Over the years, Micere was an outspoken ambassador of the African philosophy of Ubuntu, which she further developed into the “onion structure theory” about how inextricably intertwined the human race is. That we are human first and everything else follows. And those of us offended by the good old professor were crying out loud for decency, and respect for the dead (more so where the dead always carried themselves with class and dignity and whatever failings they had as humans - at least from 40-odd years - ago, shouldn’t be used to for cheap scoring of points).

But what inspired Indangasi?

As many have said, it is the green monster: envy. The incurable type. That is why he likes sparring with the dead who cannot defend themselves. Which is disingenuous, unmanly, and unsportsmanlike.  He came for Achebe, remember?

It seems, there is a man Indangasi wanted to be: a great writer or a world-renowned literary critic. He had the intellectual mettle to achieve this. However, he boxed himself into a corner. All the thinkers of his generation built their academic niche around post and neo-colonial studies. However, Indangasi was of a different view. Where Achebe and Edward Said could see the racism in Joseph Conrad’s books, Indangasi could only care about the beautiful writing.

Ngugi Thiong'o, Nyambura Kimathi, Waceke Kimathi, Kefa Onyoni, Mukami Kimathi, Wachiuri Kimathi, Micere Mugo, Steve Mwenesi, and Seth Adagala during the cast of 'Trial of Dedan Kimathi’, October 1976. [File, Standard]

Where Ngugi wa Thiong’o and Micere Mugo focused on the legacy of colonialism in Kenya, Indangasi prefers an apolitical stance to literature. He believes good literature transcends politics and any transient zeitgeist (say HIV or Covid pandemic). Shakespeare and a few Russian texts are the yardsticks of what should be considered Literature. This is not only sad but hollow. You can’t separate life and politics. You can argue for a case of books that appeal to universal human cravings, but to dismiss works inspired by the politics of the moment is to live in fantasy.

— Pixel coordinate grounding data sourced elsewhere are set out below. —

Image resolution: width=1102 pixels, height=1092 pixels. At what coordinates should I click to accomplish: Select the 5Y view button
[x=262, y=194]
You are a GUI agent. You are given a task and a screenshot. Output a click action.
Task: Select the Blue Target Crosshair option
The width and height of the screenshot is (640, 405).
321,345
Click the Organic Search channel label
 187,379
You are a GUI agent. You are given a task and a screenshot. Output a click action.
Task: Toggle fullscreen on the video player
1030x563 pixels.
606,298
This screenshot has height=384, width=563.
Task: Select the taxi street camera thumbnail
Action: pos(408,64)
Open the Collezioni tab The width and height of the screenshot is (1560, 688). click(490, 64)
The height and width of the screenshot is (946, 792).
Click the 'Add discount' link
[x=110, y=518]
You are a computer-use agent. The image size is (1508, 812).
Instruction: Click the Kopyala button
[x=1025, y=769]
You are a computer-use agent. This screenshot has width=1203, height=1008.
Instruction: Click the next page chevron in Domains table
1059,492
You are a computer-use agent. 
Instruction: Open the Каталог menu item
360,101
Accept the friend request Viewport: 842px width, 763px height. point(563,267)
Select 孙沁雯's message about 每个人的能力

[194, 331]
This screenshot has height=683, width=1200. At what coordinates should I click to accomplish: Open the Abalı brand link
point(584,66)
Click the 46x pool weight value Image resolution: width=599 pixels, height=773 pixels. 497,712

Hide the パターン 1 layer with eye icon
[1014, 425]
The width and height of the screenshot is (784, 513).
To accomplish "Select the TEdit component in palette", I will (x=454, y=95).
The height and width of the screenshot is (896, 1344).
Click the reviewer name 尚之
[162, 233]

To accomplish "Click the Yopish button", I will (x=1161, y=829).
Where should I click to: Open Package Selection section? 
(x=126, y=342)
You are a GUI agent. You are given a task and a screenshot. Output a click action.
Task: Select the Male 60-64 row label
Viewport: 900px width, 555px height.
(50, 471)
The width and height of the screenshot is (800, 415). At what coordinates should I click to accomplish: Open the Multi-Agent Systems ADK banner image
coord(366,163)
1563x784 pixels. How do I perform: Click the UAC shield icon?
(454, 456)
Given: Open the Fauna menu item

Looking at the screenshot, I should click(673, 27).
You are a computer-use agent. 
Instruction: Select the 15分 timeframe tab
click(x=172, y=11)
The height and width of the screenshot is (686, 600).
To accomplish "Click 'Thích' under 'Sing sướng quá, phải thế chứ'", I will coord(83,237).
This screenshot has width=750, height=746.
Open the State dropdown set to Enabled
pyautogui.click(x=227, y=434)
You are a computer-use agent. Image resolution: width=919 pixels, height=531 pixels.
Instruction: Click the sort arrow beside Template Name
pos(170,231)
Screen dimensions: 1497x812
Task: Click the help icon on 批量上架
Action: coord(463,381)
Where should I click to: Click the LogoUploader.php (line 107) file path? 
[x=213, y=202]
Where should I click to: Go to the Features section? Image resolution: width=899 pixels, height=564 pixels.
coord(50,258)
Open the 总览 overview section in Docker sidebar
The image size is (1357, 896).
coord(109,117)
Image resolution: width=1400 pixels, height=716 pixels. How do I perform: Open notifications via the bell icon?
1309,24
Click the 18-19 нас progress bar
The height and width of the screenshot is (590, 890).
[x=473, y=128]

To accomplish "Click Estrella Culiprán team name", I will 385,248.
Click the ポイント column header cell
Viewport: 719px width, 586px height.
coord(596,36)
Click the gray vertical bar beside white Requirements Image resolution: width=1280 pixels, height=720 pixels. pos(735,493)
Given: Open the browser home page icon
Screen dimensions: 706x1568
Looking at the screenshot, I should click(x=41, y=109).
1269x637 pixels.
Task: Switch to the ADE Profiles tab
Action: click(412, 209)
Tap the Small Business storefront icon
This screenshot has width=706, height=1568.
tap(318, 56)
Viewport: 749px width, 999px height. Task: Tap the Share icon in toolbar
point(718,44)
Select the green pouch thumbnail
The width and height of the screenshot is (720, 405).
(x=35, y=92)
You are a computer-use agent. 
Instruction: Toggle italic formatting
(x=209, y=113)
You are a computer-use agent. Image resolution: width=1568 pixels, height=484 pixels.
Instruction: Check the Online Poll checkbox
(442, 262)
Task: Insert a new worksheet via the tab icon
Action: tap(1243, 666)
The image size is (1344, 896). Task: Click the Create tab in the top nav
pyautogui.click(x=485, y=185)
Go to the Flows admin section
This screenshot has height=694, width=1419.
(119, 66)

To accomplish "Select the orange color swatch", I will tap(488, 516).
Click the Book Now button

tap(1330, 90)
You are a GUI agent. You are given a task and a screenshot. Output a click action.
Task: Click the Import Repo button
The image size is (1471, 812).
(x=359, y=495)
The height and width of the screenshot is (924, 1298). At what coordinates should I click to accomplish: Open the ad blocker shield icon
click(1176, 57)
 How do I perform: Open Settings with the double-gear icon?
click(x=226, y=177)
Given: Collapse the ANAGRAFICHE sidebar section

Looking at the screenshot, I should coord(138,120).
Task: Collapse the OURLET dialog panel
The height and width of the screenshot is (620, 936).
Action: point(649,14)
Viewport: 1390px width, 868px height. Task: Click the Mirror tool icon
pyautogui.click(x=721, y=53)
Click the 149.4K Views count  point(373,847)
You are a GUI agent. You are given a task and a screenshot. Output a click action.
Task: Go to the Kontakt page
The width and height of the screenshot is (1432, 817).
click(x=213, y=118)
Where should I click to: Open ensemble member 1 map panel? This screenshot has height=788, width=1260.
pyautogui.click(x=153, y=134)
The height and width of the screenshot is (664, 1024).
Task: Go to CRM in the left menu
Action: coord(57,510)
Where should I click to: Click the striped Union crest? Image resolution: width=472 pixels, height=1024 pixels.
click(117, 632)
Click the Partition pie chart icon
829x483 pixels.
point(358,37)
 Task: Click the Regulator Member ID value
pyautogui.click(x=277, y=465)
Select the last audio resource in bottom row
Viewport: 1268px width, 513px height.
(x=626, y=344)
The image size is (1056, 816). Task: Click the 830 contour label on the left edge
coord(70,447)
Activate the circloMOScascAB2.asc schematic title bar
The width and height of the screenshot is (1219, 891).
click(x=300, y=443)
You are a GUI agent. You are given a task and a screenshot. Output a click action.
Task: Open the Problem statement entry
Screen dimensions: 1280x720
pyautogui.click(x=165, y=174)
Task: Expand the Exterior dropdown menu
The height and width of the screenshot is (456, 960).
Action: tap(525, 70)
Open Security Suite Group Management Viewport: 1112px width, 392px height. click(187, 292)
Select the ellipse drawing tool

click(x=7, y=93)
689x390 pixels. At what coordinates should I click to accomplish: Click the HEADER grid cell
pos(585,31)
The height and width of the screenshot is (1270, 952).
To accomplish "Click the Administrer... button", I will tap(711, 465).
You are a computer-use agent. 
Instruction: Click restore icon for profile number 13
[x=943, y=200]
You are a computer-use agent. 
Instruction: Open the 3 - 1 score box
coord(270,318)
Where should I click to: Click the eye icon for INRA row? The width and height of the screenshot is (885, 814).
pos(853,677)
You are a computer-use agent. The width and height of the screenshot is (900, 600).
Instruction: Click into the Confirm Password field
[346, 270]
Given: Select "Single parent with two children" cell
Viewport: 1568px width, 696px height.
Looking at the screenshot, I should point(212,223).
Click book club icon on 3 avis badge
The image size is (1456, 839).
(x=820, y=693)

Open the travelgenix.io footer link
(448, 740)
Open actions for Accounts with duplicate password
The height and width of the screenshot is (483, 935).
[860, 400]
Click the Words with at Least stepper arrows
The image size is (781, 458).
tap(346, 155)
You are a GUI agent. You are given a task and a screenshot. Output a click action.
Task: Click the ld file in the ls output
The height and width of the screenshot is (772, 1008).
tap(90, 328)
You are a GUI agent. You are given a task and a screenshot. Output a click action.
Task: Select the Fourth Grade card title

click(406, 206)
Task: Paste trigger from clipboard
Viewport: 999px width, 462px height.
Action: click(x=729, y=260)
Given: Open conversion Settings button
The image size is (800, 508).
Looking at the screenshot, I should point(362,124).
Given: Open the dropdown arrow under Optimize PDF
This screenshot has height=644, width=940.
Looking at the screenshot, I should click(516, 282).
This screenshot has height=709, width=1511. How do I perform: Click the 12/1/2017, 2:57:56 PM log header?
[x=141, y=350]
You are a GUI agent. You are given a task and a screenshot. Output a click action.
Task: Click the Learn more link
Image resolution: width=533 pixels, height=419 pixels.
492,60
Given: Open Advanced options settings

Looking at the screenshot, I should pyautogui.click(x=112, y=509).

And thus, Achebe, Ngugi, Micere, Meja Mwangi, and Wole Soyinka went on to write books, some became professors, and not necessarily through the conventional route that Indangasi obtained his first class. There have been outstanding and productive literary critics and nonfiction writers such as Benrth Lindfors, Simon Gikandi, and some of his students who have done wonders in the academy. These writers achieved not only fame, widespread acceptance, and standing against bad dictatorships, they ended on the right side of history, even when they were not necessarily right.

Indangasi supported the political big man of the day for his own reasons and ended up being ostracised and one can see why he can’t believe that in the end, maybe the only thing we will remember him for outside the classroom, is not an outstanding book of or with intellectual depth, but a gossipy tirade targeting a dead former colleague. Someone bring back shame.

Lastly, you saw the contempt the good old professor showed those young men who purportedly spent time at Mugo’s home? Indangasi was famously a gatekeeper while at the university, denied many a young scholar opportunity to advance himself, was not known to have opened a door a crack for others to go study abroad, and generally contributed to the malaise that sometimes afflicts various departments at the university.

Here is to hope that he will be gracious enough to attend the various memorials lined up for Prof. Micere Mugo, maybe contribute a contrarian scrutiny of her intellectual output (not gossip) or retire his pen, while he can. 

For if criticism is pursued for its own sake, or valued as the last word, for the one that you criticize is dead and buried,  will never have a right of reply, loses its purpose.